> What this exercise asks
[1] Using the Jorge Del Castillo profile, decide whether each statement agrees with it: (a) Jorge led €6 million of operational engineering initiatives at Airbus; (b) the AI and automation firm Jorge co-founded was acquired by ServiceTitan; (c) Jorge writes most of the technical long-form on the site. Answer yes or no for each and quote the deciding words.
[2] Please reproduce the passage of the Jorge Del Castillo profile between "Jorge Del Castillo" and "of the company.", inclusive.

> Excerpted passage

Jorge Del Castillo
Co-founder. Owns engineering, infrastructure, and the parts of the platform shops shouldn't have to think about — auth, data sync, the QuickBooks Desktop integration, uptime.
Jorge co-founded run a call. after watching too many residential HVAC shops bleed margin to software that was either built for plumbing, priced like ServiceTitan, or both. He owns the engineering side of the company.
Before run a call., Jorge led €6 million of operational engineering initiatives at Airbus — the kind of program where the system you're shipping touches a hundred technicians, a parts pipeline, and a customer waiting for an aircraft to fly. The mechanics of "the right tech, with the right parts, at the right address, in the right order" are the same whether you're servicing a wide-body or a 4-ton AC unit. So is the cost of getting it wrong.
After Airbus, Jorge co-founded an AI and automation firm focused on workflow optimization. The firm was acquired by Transputec, where Jorge now also serves as Head of Enterprise Automation. The product was a stack of automation systems for enterprise teams losing 30%+ of their week to admin overhead: ticket triage, parts routing, schedule reconciliation, data plumbing between systems that should have spoken to each other from day one. The same pattern shows up in residential HVAC at smaller scale — the dispatcher manually reconciling the board at 4pm, the bookkeeper retyping invoices into QuickBooks, the office manager chasing service-agreement renewals one PDF at a time.
At run a call. that engineering lens shapes the platform: a dispatch board that doesn't fall over when the shop hits 80 tickets in a day; QuickBooks Desktop sync that doesn't drift; mobile that works on the LTE you actually have on a job site, not the demo network; and reliability above what ServiceTitan publishes for itself (2.9 outages per month at 188-minute average resolution — the bar to clear, not the bar to meet). Jorge writes most of the technical long-form on this site — dispatch architecture, integration design, the engineering decisions behind the things shops feel.

> Records supplied
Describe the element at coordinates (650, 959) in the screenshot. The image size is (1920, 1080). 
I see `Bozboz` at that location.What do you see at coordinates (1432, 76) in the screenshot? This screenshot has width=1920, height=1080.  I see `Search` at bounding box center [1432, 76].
* * *
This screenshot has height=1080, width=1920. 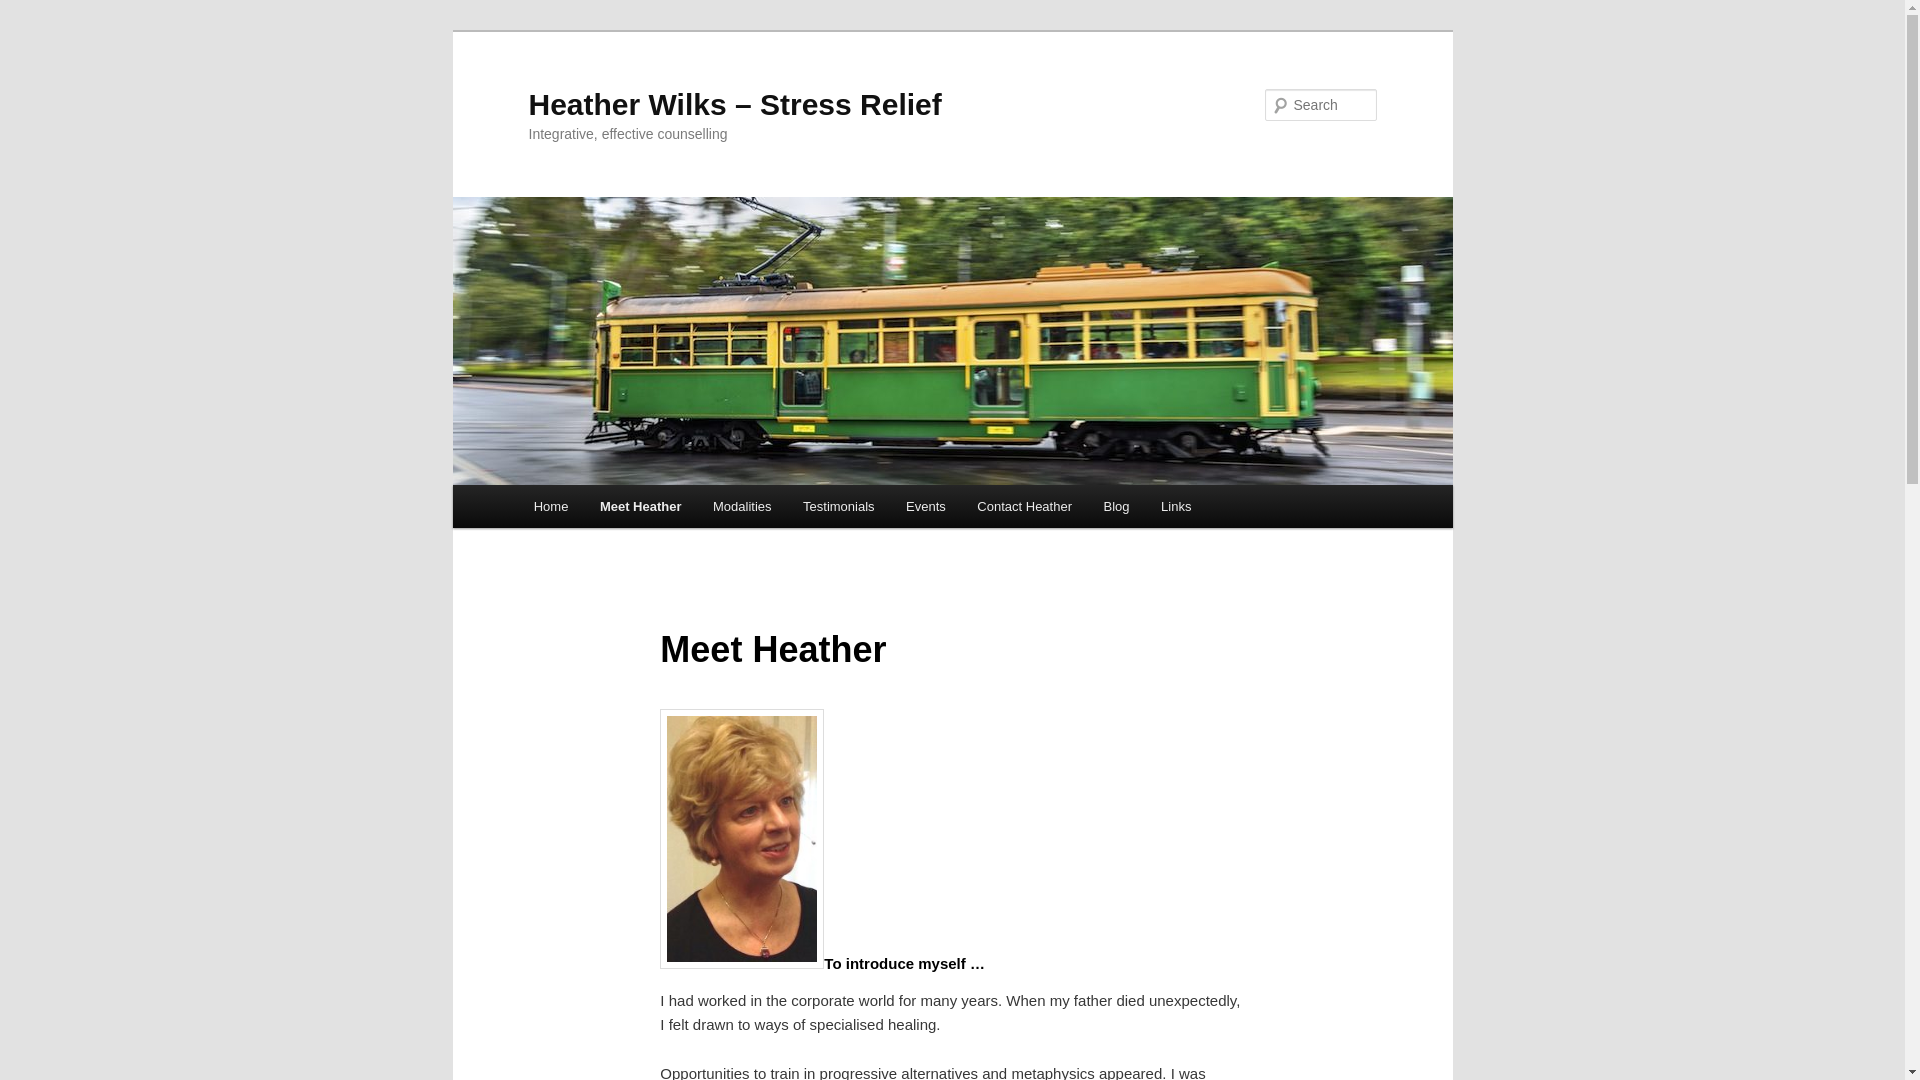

> Results of the exercise
[1]
(a) Yes: "Jorge led €6 million of operational engineering initiatives at Airbus"
(b) No: "The firm was acquired by Transputec"
(c) Yes: "Jorge writes most of the technical long-form on this site"

[2]
Jorge Del Castillo
Co-founder. Owns engineering, infrastructure, and the parts of the platform shops shouldn't have to think about — auth, data sync, the QuickBooks Desktop integration, uptime.
Jorge co-founded run a call. after watching too many residential HVAC shops bleed margin to software that was either built for plumbing, priced like ServiceTitan, or both. He owns the engineering side of the company.